-- begin TEXT EXCERPT --

Moody’s Investors Service maintained the Aaa rating for the NSLT 2019-7 Class A notes that it also has assigned previously rated Nelnet FFELP deals – as well as a Aaa rating for the Class B tranche.

Nelnet will use the proceeds to acquire approximately $425 million in FFELP loans for the deal, with a pool consisting of 58.05% Stafford loans, 38.85% consolidation loans, 1.93% Parent Loan for Undergraduate Students (PLUS), and 1.17% Parent Loan for Graduate Students and Supplemental Loans for Students (SLS).

Approximately 5.6% of the targeted loans are in deferment and 5.87% in forbearance. The presale reports note that 25% of the pool contains rehabilitated loans, which were formerly delinquent but have been brought into current payment status by borrowers. That is more than half the level of rehabilitated loans in Nelnet’s most recent 2019-6 transaction, according to Moody’s, which applied an expected gross default rate of 25% on the pool.

S&P has an expected net default rate of 18%-20% on the deal, unchanged from what it projected for NSLT 2019-4.

The new transaction was underwritten via RBC Capital Markets, BMO Capital Markets, Citigroup Global Markets and KeyBanc Capital Markets.

-- end TEXT EXCERPT --

YOUR TASKS:
1/ Transcribe everything in the passage on the Nelnet loan deal from "Approximately 5.6% of" down to "on the pool.".
2/ In the passage on the Nelnet loan deal, what expected net default rate does S&P apply to the deal?

-- begin GIVEN ENTRIES --

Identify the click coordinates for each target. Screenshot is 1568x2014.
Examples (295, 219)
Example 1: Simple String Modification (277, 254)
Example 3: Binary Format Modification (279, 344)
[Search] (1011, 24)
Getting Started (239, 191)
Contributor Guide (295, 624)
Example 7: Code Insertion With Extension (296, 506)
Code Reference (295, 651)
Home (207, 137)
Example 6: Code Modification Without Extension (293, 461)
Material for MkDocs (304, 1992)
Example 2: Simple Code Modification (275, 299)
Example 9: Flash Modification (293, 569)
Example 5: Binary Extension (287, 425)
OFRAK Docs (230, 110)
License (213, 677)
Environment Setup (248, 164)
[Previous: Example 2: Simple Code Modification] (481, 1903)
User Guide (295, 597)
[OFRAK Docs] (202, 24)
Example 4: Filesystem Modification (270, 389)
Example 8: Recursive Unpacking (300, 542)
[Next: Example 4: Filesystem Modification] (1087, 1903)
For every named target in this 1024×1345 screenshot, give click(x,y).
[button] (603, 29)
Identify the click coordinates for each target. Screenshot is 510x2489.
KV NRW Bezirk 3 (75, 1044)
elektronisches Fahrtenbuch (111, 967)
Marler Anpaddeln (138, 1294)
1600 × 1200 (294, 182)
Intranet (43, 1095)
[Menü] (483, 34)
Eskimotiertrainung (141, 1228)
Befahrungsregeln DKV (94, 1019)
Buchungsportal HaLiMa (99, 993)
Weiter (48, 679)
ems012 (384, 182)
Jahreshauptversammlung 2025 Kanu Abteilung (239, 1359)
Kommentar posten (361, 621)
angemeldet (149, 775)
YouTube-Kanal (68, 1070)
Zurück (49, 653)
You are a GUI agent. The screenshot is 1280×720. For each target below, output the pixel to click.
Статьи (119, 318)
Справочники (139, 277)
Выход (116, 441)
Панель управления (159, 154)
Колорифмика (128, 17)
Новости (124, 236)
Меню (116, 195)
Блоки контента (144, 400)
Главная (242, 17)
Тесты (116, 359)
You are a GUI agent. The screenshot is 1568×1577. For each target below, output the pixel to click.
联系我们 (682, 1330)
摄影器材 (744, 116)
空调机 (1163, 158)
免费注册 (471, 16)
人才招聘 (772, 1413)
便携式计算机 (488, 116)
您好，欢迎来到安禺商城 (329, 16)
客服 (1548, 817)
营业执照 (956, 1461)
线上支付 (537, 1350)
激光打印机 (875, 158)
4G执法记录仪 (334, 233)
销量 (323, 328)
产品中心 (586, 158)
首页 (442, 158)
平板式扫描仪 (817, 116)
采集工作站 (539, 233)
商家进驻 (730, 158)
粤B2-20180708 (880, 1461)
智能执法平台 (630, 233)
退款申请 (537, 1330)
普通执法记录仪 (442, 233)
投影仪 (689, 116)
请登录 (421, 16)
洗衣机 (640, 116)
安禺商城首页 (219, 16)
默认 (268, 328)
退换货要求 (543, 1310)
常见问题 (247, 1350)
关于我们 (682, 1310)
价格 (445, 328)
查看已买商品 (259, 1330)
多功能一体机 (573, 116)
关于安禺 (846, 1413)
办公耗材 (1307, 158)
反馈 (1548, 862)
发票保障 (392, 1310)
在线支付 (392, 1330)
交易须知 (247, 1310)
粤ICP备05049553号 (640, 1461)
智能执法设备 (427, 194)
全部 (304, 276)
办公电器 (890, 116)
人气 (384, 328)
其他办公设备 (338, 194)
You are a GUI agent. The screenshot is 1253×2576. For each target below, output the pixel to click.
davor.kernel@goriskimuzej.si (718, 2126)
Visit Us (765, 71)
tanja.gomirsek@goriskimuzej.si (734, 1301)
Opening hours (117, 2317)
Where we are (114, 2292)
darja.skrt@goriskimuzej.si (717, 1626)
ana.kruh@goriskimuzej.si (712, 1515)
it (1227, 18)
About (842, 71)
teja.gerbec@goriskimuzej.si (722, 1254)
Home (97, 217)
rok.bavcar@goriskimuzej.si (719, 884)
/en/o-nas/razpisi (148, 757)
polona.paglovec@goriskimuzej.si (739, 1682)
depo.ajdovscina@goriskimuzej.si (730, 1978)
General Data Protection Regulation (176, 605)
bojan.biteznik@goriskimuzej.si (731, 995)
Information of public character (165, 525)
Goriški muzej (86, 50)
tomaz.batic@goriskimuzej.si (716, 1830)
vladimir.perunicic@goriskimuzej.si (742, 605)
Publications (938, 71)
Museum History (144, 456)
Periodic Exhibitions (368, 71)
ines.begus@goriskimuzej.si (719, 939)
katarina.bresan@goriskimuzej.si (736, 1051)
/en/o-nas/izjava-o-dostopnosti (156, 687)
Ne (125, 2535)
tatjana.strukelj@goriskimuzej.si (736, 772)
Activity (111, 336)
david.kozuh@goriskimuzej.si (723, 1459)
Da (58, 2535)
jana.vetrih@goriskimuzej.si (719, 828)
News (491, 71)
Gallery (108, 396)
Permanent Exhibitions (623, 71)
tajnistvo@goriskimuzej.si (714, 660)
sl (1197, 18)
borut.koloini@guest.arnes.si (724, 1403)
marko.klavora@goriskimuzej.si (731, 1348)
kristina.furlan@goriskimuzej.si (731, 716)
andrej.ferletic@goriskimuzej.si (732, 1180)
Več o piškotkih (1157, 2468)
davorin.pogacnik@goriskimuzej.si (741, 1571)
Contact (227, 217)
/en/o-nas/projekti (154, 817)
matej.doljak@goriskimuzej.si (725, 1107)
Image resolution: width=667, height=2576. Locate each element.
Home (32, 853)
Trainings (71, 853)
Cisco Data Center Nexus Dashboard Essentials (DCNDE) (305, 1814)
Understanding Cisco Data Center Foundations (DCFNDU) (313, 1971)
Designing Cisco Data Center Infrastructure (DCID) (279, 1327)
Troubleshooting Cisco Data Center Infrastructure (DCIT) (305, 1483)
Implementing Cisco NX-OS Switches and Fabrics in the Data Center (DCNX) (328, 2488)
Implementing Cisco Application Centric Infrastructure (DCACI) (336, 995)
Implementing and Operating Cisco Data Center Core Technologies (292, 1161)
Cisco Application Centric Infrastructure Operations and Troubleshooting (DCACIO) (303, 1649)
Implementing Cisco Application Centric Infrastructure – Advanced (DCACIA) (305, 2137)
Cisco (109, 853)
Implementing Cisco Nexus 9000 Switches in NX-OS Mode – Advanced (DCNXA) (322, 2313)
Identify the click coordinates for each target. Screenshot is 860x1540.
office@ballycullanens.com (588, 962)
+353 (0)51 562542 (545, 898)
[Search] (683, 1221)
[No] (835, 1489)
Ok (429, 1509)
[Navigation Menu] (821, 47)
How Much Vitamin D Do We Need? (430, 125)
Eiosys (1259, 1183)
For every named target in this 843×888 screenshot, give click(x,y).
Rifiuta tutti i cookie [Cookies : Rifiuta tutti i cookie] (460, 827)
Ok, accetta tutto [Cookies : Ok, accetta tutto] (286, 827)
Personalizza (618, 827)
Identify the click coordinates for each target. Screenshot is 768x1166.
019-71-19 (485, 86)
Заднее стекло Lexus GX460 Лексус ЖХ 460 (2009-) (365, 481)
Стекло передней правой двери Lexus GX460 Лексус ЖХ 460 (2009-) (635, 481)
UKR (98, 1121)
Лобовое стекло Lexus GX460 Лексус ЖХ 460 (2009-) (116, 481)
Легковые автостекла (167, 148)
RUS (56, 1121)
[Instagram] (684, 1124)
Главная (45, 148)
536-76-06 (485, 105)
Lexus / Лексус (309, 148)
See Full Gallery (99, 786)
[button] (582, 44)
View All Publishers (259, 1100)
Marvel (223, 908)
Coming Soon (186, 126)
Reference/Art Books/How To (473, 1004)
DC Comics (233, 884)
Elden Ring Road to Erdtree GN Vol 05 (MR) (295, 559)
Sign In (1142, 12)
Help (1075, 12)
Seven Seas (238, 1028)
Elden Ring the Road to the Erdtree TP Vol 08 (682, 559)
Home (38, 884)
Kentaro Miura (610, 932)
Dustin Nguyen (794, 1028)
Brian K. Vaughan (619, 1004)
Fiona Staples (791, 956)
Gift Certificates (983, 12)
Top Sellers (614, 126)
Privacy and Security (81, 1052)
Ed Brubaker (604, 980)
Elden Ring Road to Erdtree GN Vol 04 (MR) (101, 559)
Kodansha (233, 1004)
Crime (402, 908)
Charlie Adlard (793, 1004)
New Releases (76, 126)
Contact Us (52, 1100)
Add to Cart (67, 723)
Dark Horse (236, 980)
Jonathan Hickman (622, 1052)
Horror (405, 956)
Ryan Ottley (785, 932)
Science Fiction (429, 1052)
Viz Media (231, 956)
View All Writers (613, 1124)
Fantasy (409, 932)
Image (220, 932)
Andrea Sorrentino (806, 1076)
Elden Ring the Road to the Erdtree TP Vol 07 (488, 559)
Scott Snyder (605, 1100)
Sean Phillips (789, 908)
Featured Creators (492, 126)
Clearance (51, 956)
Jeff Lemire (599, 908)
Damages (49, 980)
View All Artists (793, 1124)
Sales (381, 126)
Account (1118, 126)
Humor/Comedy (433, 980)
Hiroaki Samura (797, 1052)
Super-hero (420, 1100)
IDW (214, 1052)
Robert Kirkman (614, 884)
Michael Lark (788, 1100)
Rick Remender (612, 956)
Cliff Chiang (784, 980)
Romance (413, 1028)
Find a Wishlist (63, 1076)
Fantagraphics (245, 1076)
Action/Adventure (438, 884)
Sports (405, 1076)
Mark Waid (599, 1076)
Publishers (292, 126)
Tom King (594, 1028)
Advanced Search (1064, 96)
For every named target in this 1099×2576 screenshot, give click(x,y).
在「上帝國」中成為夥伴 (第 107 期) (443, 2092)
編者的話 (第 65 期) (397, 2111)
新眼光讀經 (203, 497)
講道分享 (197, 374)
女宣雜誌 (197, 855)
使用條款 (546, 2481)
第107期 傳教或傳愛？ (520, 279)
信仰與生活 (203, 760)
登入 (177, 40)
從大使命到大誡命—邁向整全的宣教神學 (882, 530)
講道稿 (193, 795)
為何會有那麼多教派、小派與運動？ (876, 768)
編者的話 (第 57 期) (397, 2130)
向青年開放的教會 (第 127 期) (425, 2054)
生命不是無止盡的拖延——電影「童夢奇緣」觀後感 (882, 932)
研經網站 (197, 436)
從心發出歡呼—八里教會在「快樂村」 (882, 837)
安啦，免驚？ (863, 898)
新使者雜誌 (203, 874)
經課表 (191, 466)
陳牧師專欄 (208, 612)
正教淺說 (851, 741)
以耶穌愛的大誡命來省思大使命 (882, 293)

-- end GIVEN ENTRIES --

RESPONSES TO THE TASKS:
1/
Approximately 5.6% of the targeted loans are in deferment and 5.87% in forbearance. The presale reports note that 25% of the pool contains rehabilitated loans, which were formerly delinquent but have been brought into current payment status by borrowers. That is more than half the level of rehabilitated loans in Nelnet’s most recent 2019-6 transaction, according to Moody’s, which applied an expected gross default rate of 25% on the pool.

2/ 18%-20%